The man who raised me is going into surgery. He is the one who taught me to pray. He is the one who taught me about racism. He is brave. He is only one I know who can wait an hour to speak to someone at the IRS. He told me once that he had 1000 clients in his business. He mostly worked 80 hours a week to provide for me and my brother. I’ve never heard him complain about his work.

I relied on an emoji and my 6 year old.

I was unable to say anything at all. All this work I have been trying to do on my soul this past year, and I cannot overcome my own ineptitude to express gratitude.

The truth often pains me to express. There are some things that hurt.

My dad and nani had a difficult relationship. Both experienced loss early in their lives. They both fought hard for the life that they wanted. They were both survivors of poverty, and held high ambition for their lives. My nani was at best indifferent towards my father. And this enraged my father. He expected something else from his mother in law and his expectations were never fulfilled.

I’ve written about my nani here. This might be the first time I write about my dad.
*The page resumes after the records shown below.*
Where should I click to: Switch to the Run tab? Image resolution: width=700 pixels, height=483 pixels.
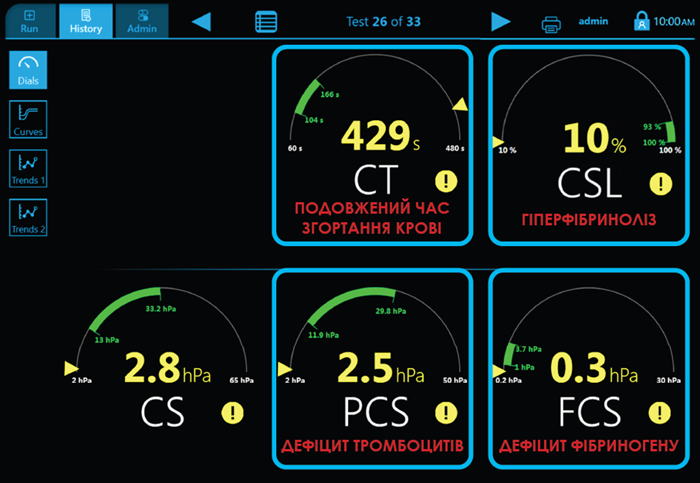pyautogui.click(x=29, y=21)
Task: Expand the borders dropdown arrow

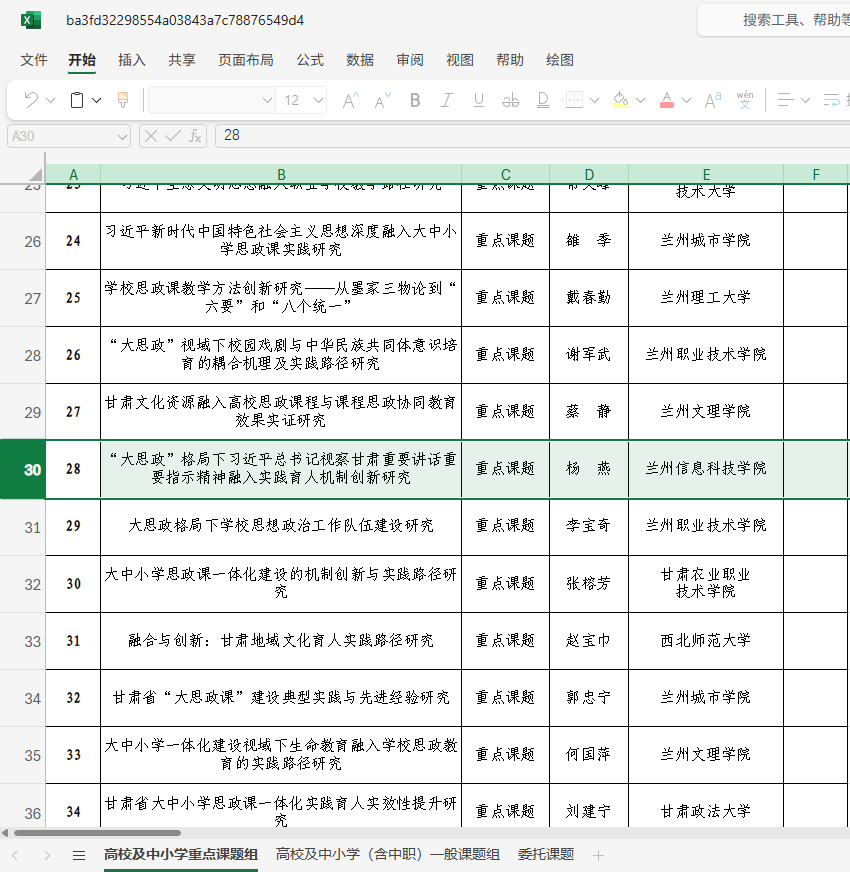Action: click(x=593, y=100)
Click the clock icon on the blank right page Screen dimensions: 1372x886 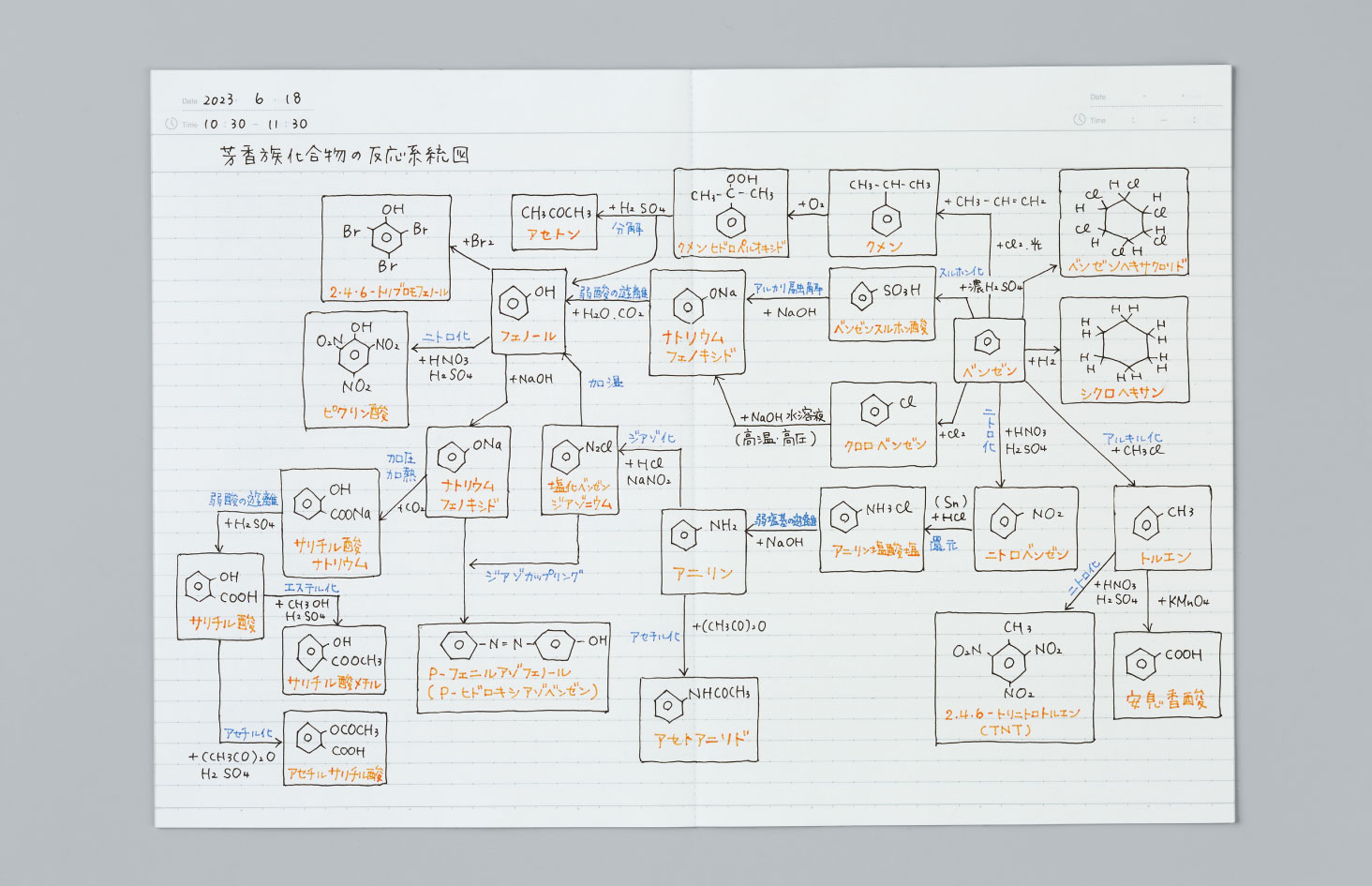click(x=1079, y=120)
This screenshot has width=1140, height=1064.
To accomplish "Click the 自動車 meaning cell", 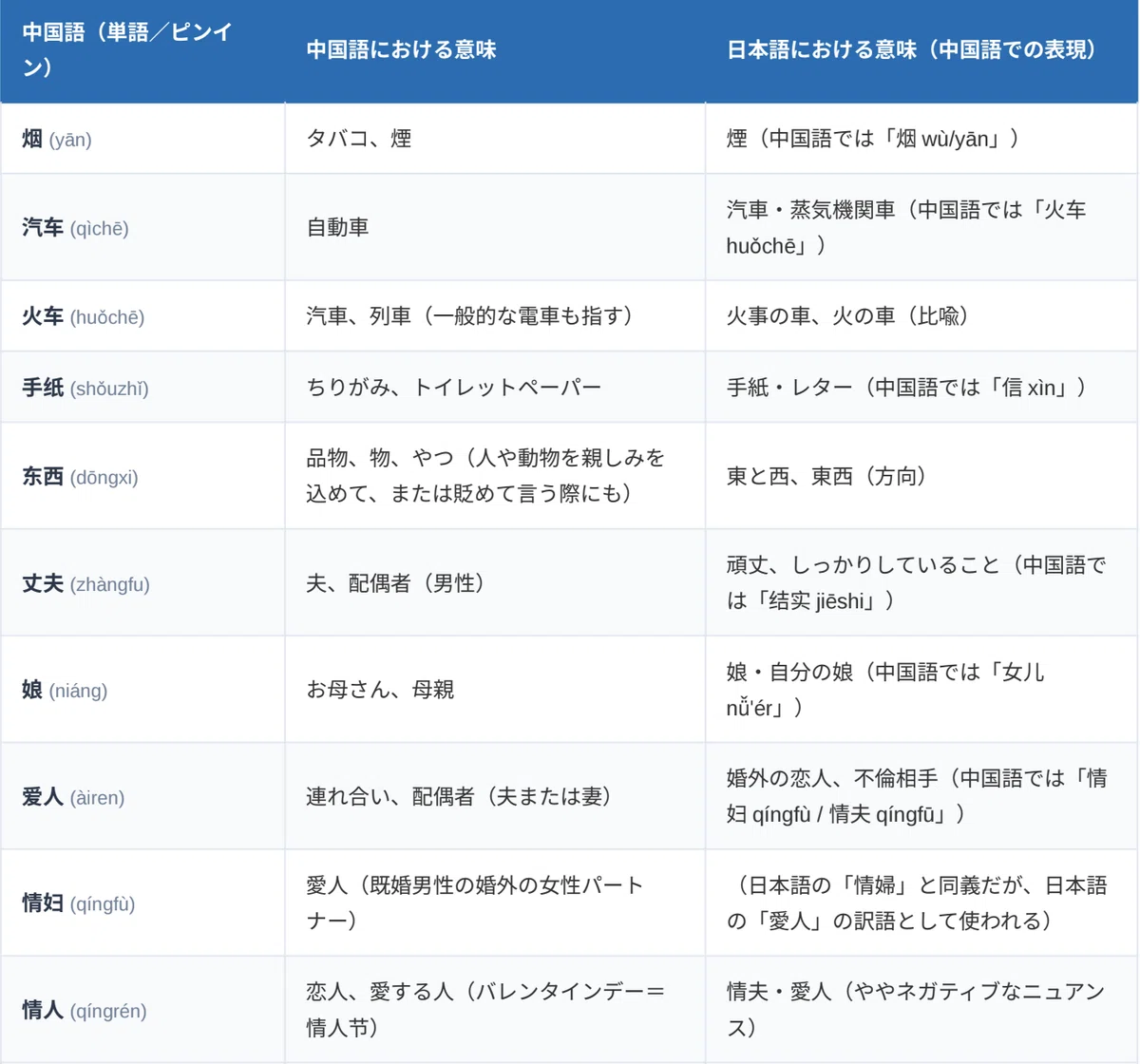I will tap(495, 227).
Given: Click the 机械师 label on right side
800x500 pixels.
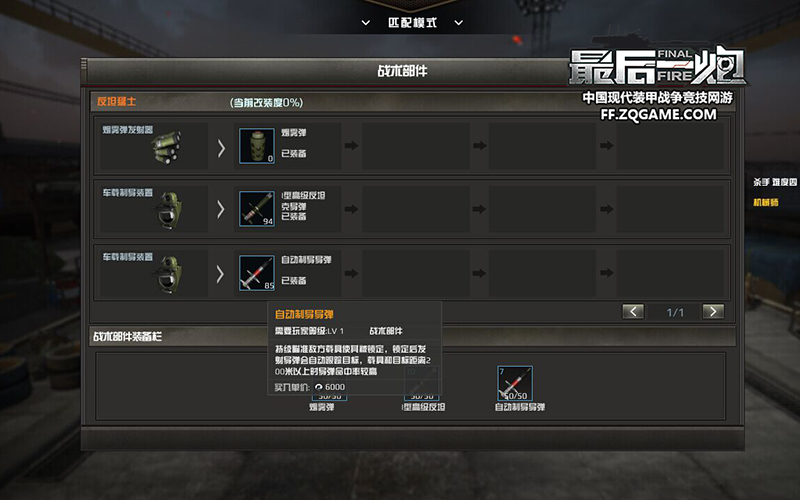Looking at the screenshot, I should (766, 203).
It hurts when someone you love is vilified. I’ve confronted him a few times about his sentiment, and it always results in more anger on both sides. Why do I get involved in something that doesn’t concern me? My mother asks me to ignore him, just like she has. But I cannot let it go.

Perhaps it is a fear that he will not come out of the surgery.

Perhaps it is a crippling worry that something might happen.

The success or failure of the surgery is not something I can control. What I can control is how I feel, and how I regulate my feelings. I can do things on his behalf.

May the Healer heal us all of the invisible wounds we carry, and the visible ailments. My father is an amazing dad and a wonderful grandpa. I pray that he can witness my kids’ college graduation one day iA.

My father at a sculpture garden.
My father enjoys a meal with me on my birthday.